Asheville Citizen, April 25, 1954



Sadie Smathers Patton

Sadie Smathers Patton (1886 – 1975) of Hendersonville won the first annual award in 1954 for her contributions in the preservation of the history of this part of the state. “For more than a quarter of a century, Mrs. Sadie Smathers Patton has been a tireless and discriminating student of the history of Western North Carolina. Her research has been extensive, painstaking and accurate and have resulted in the accumulation of a vast amount of truly invaluable information about the past of this section. She has incorporated some of the fruits of her scholarly quests in published volumes of genuine and permanent worth as local histories. Her unpublished writings contain much material which will be of inestimable value to other historians. Mrs. Patton’s most important published work is perhaps “The Story of Henderson County.” It is a vivid, moving and scholarly story of her county from its earliest days.

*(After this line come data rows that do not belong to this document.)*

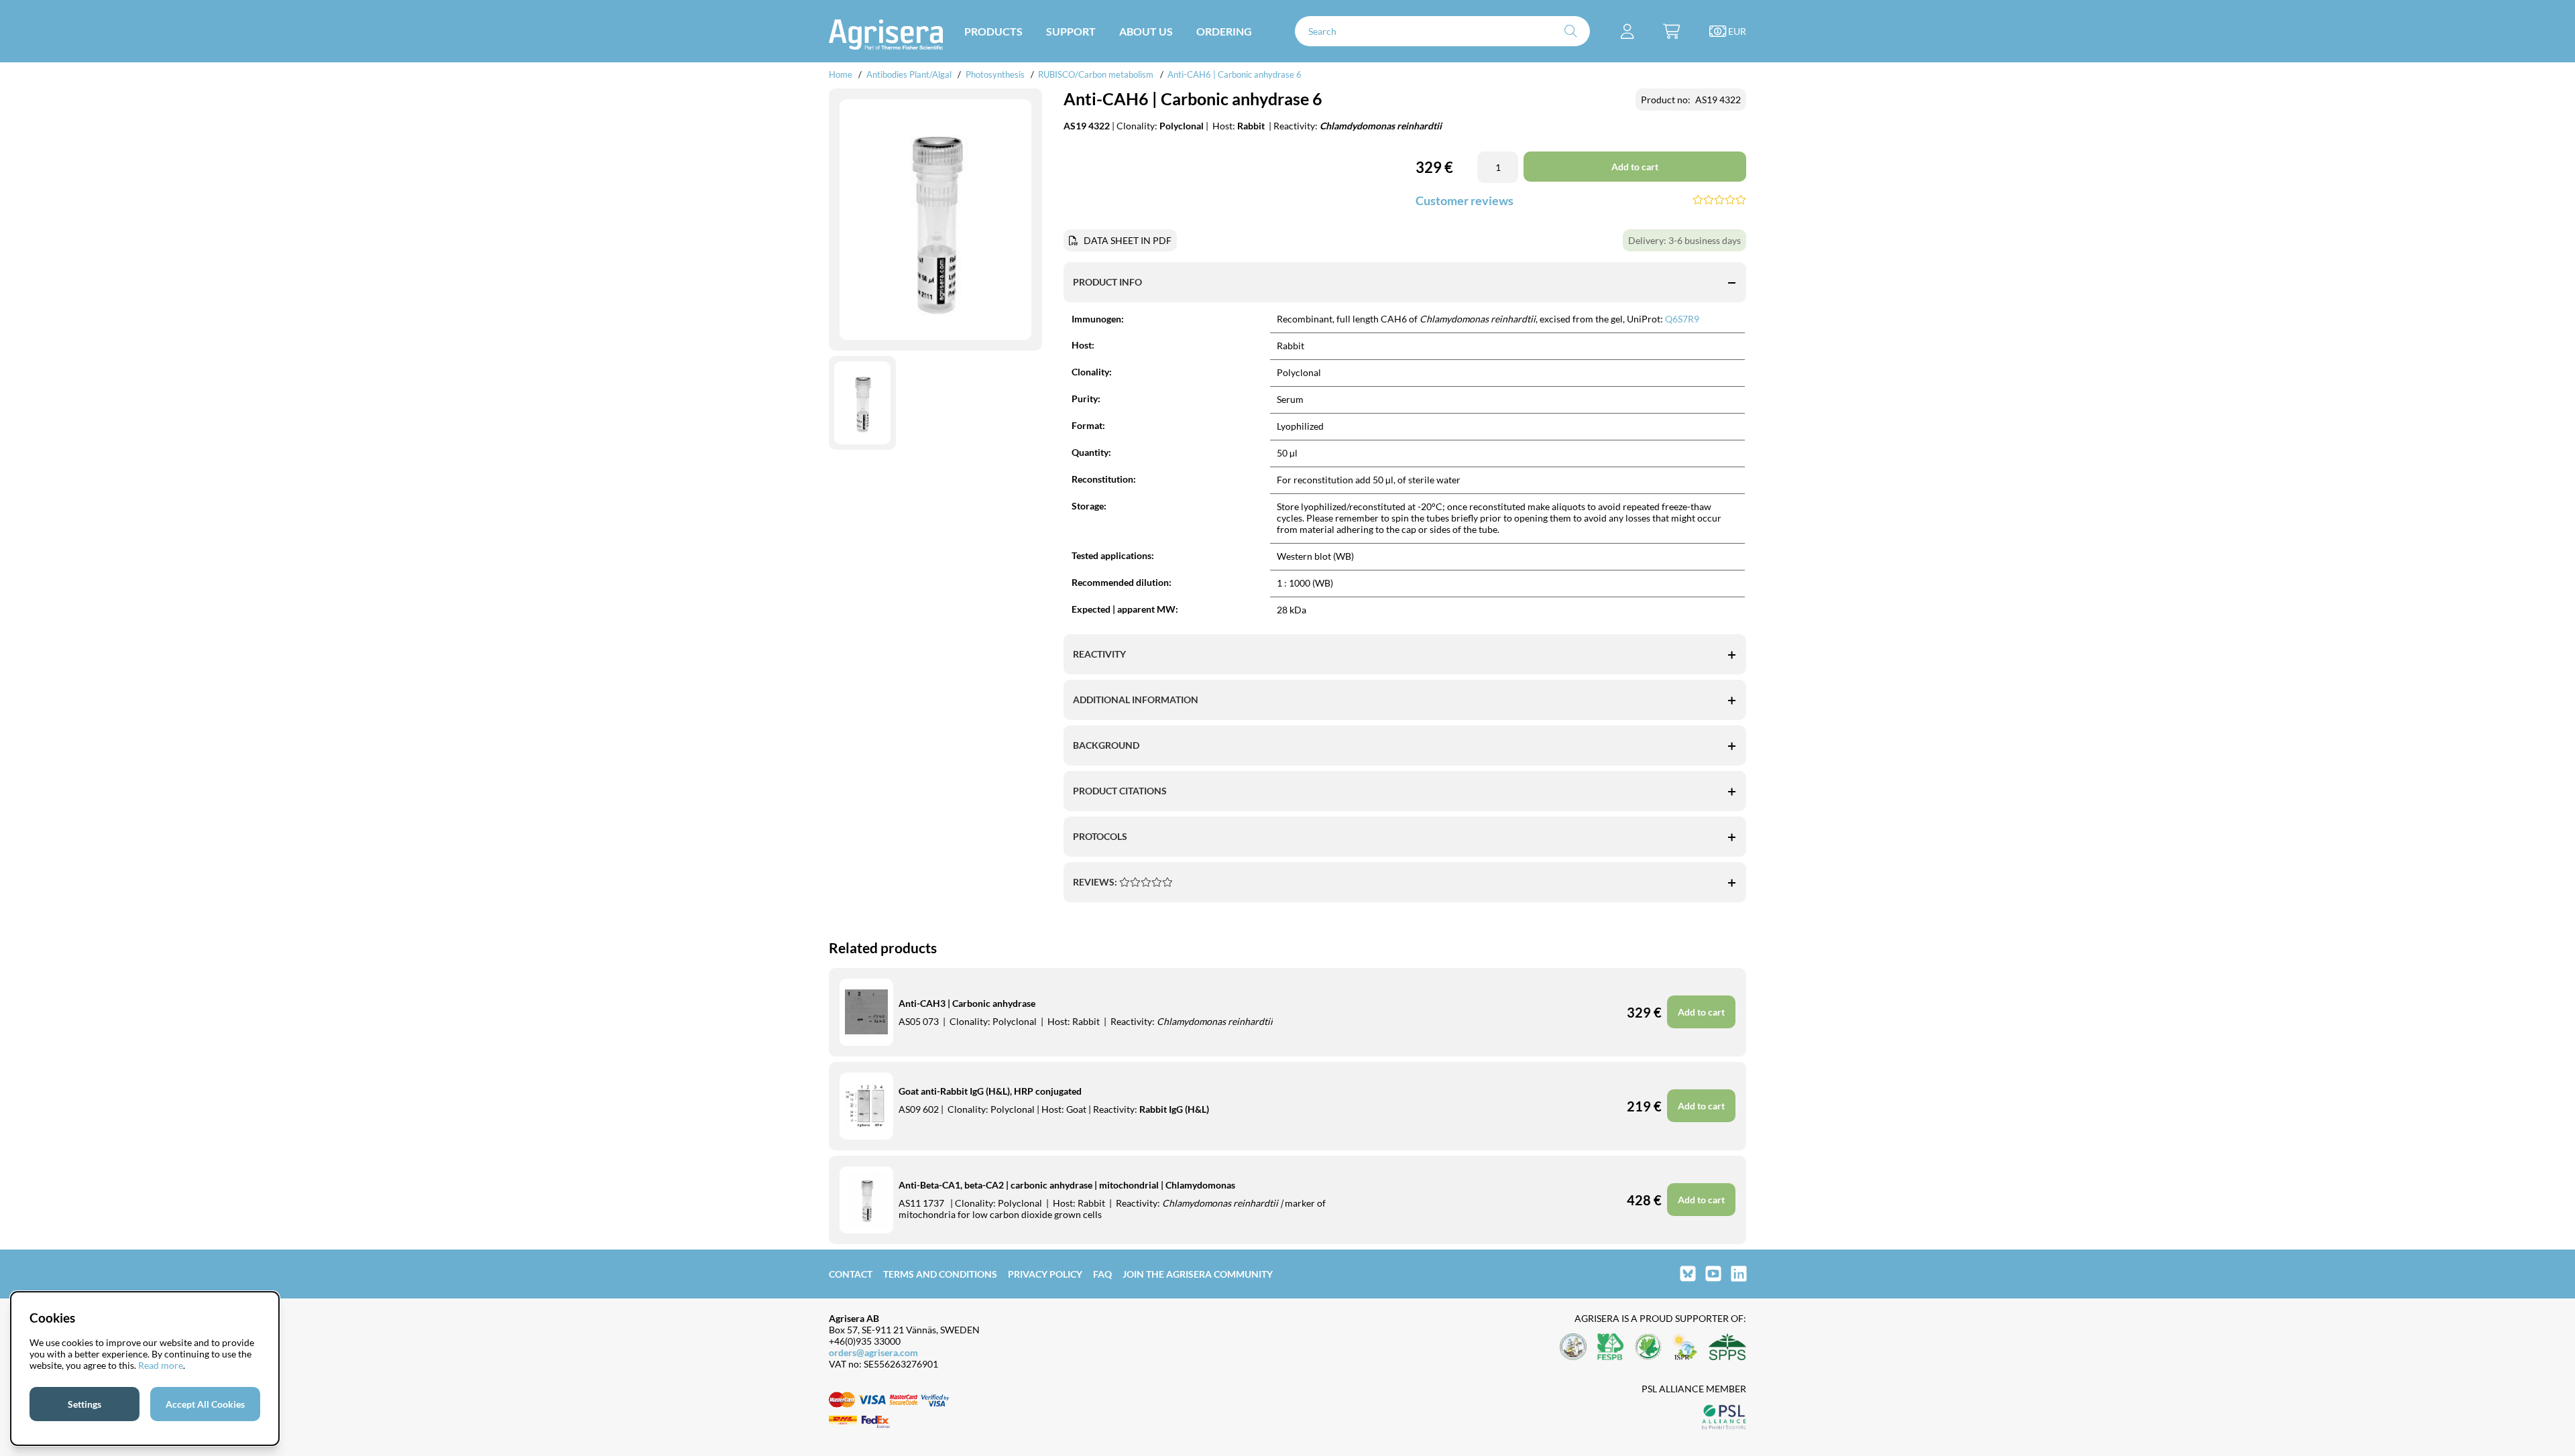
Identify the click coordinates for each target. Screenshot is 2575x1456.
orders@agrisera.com (873, 1352)
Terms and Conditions (940, 1274)
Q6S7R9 (1682, 318)
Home (840, 74)
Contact (850, 1274)
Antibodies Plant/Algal (910, 74)
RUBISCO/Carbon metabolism (1095, 74)
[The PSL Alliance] (1724, 1418)
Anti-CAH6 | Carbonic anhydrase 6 (1234, 74)
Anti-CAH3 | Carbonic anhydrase (967, 1003)
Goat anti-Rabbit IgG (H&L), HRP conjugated (990, 1091)
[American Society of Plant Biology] (1573, 1347)
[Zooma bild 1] (935, 220)
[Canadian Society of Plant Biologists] (1648, 1347)
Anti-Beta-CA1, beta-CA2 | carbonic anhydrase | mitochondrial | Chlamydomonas (1067, 1185)
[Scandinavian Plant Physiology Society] (1727, 1347)
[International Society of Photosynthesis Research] (1685, 1347)
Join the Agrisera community (1198, 1274)
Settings (84, 1404)
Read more (160, 1365)
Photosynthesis (996, 74)
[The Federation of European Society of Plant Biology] (1610, 1347)
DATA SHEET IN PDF (1127, 240)
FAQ (1102, 1274)
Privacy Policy (1045, 1274)
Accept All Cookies (205, 1404)
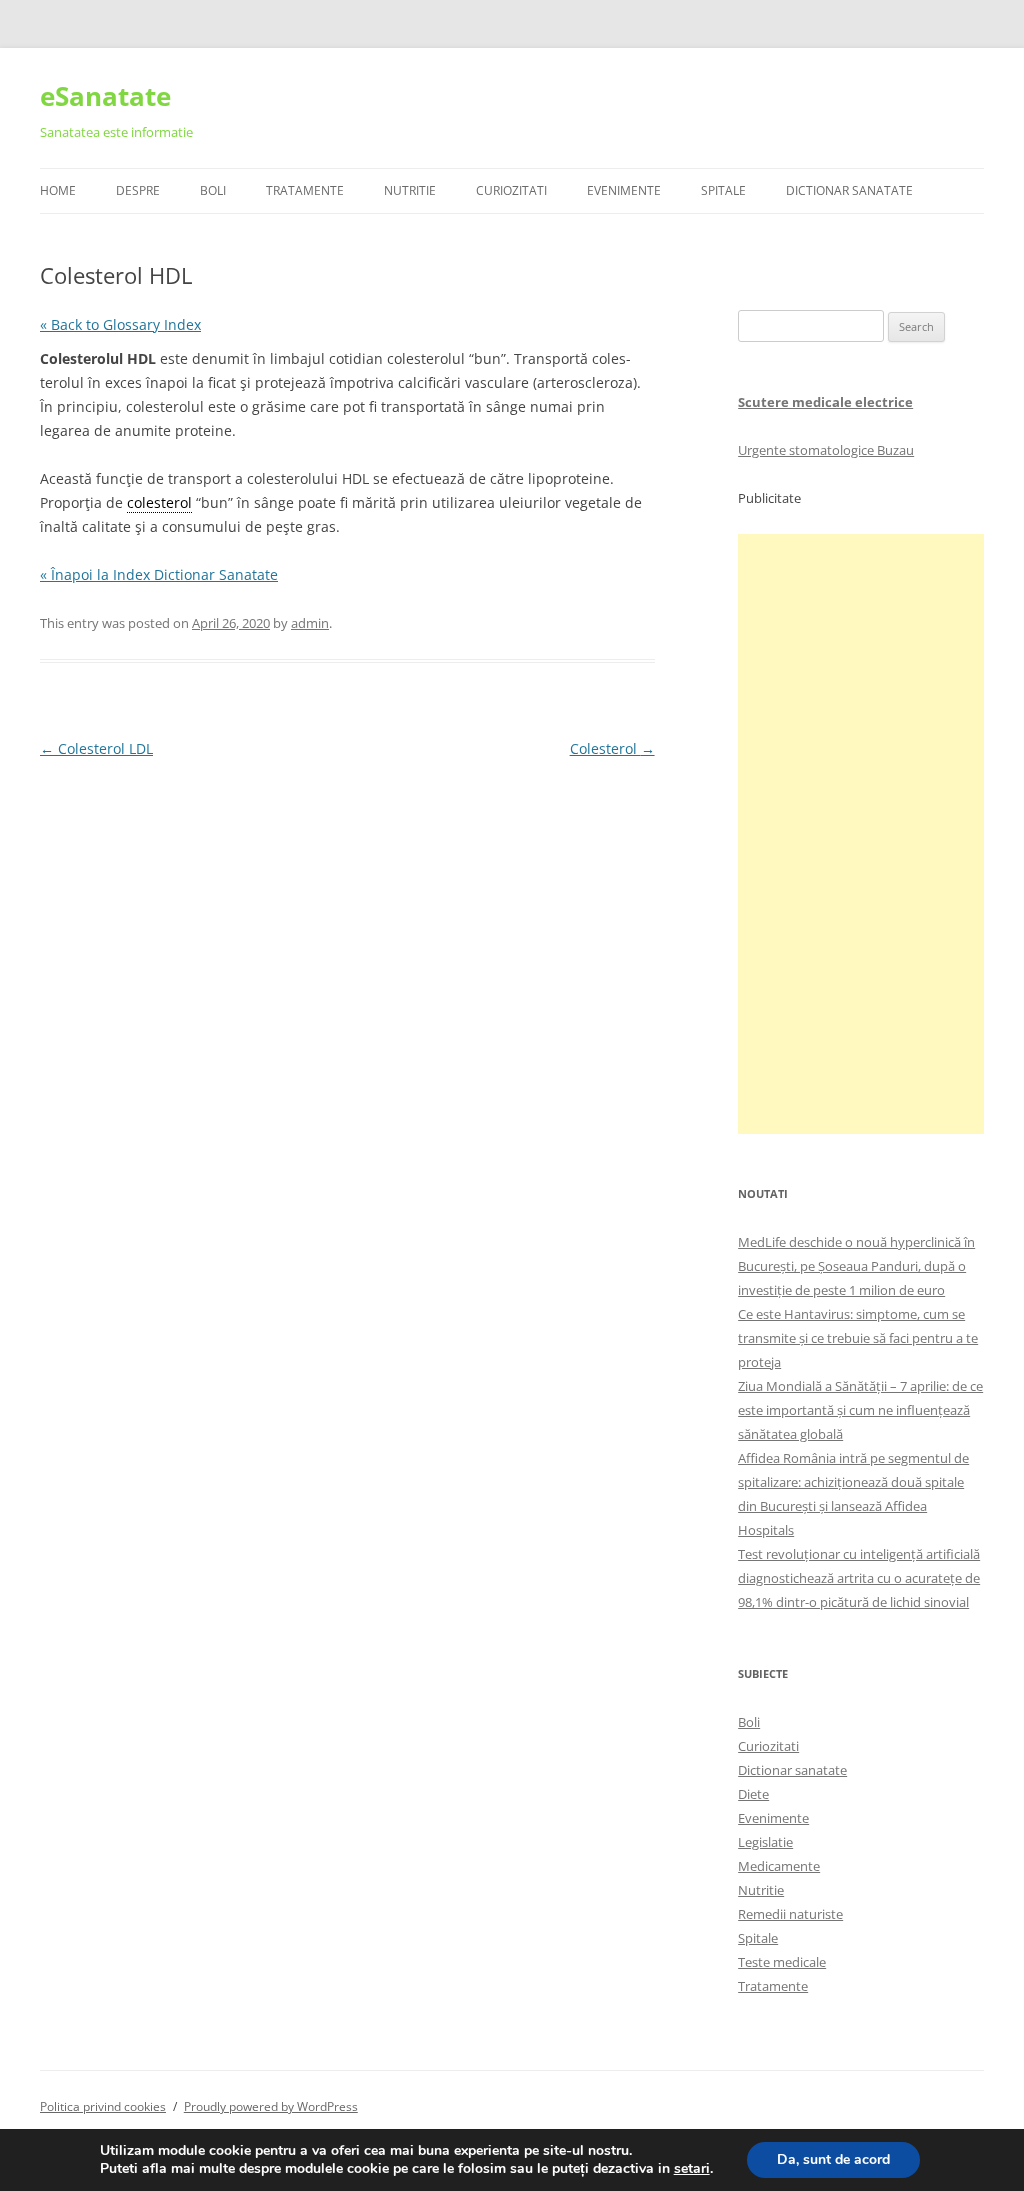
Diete (753, 1794)
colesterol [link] (159, 502)
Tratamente (305, 190)
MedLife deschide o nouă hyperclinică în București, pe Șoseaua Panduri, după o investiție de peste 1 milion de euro (856, 1266)
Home (58, 190)
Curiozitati (511, 190)
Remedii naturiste (790, 1914)
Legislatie (765, 1842)
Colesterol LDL (96, 748)
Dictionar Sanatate (849, 190)
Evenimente (624, 190)
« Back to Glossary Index (120, 324)
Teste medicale (782, 1962)
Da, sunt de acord (833, 2159)
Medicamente (779, 1866)
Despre (138, 190)
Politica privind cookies (103, 2106)
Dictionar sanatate (792, 1770)
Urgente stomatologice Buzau (826, 450)
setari (692, 2169)
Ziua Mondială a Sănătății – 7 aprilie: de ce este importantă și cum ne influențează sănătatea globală (860, 1410)
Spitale (723, 190)
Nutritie (410, 190)
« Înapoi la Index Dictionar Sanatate (159, 574)
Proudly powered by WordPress (271, 2106)
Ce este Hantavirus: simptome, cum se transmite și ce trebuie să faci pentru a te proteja (858, 1338)
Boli (213, 190)
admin (310, 623)
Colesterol (612, 748)
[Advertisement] (861, 834)
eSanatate (105, 96)
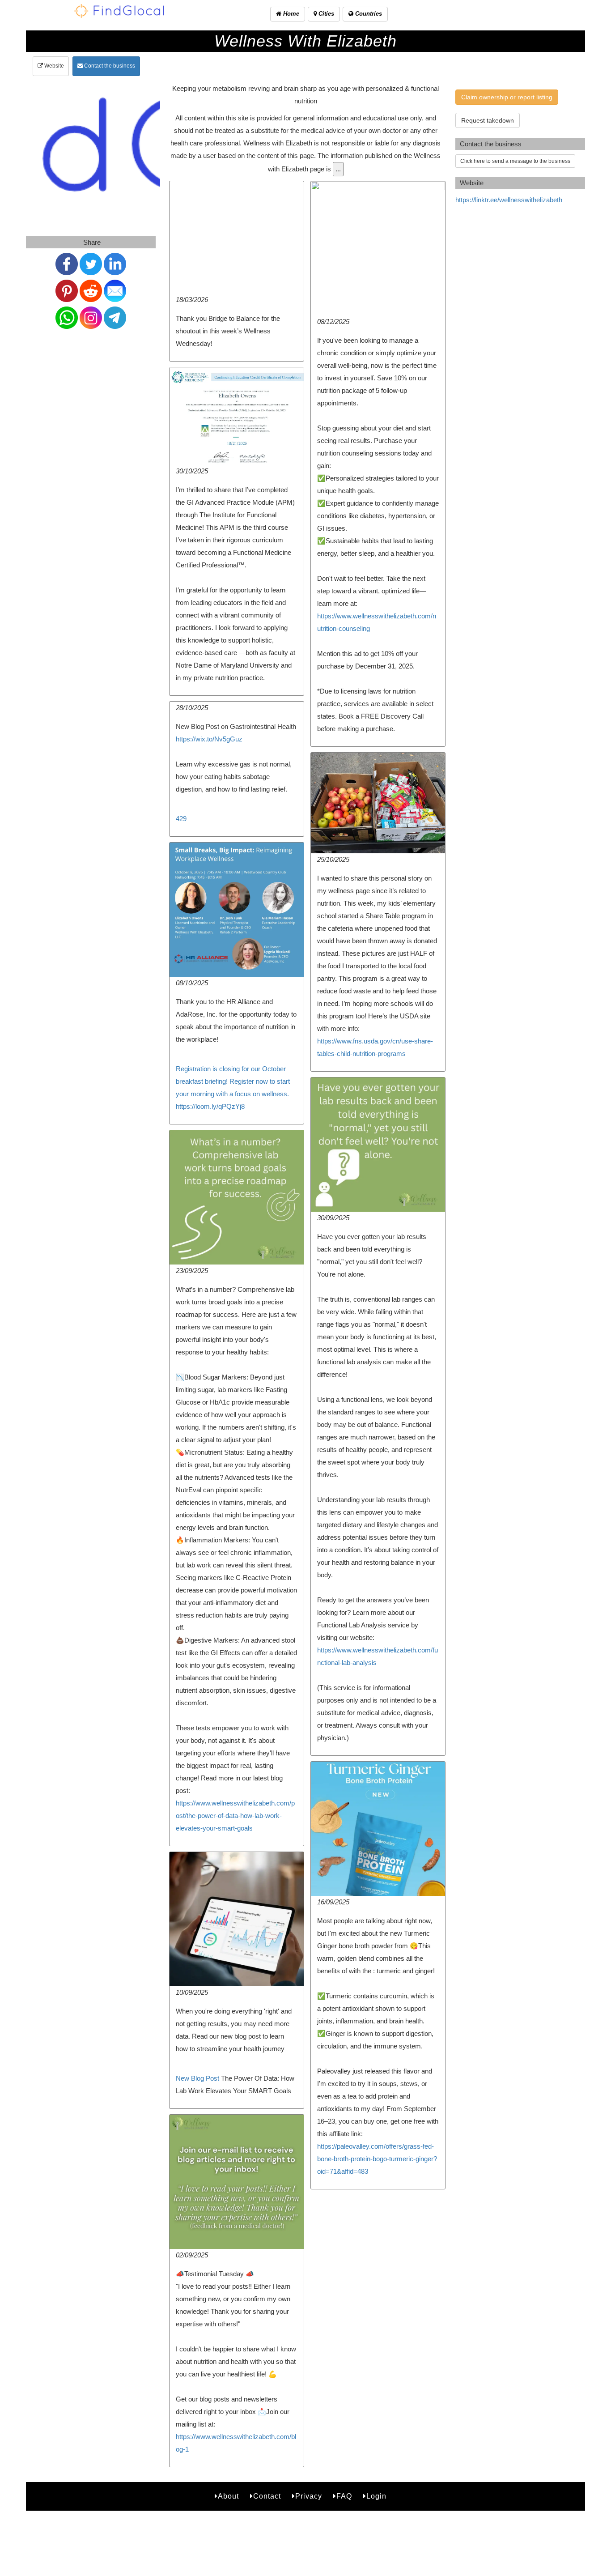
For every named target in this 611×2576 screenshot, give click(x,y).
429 (181, 818)
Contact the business (109, 66)
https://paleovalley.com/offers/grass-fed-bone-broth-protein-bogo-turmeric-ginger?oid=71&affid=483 (377, 2158)
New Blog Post (197, 2078)
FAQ (344, 2496)
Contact (267, 2496)
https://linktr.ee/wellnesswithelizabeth (508, 200)
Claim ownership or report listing (506, 97)
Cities (325, 13)
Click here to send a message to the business (515, 161)
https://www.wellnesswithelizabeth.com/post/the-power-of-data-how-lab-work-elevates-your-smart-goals (235, 1815)
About (228, 2496)
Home (290, 13)
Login (376, 2496)
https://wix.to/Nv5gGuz (209, 739)
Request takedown (487, 120)
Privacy (308, 2496)
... (338, 169)
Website (53, 66)
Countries (367, 13)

Only less important is “Sketches of Polk County.” In both of these county histories, she has written with genuine admiration for the people whose stories she recounts and with a deep knowledge of their pasts. Mrs. Patton has never been willing to restrict her interests and energies to pouring over musty records. For many years, she has been an active member of the State Department of Archives and History, highly respected by her associates for her sound counsel and for her achievements as a historian. Through the many patriotic and other organizations with which she has been associated, she has interested herself in fostering a deeper knowledge of the history of this section and in seeing to it that places of historical importance were appropriately marked. She has been an interested and influential director of the WNCHA. In both quality and scope, Mrs. Patton’s contributions to the preservation of the history of Western North Carolina have been truly outstanding and fully deserve signal recognition by the WNCHA.”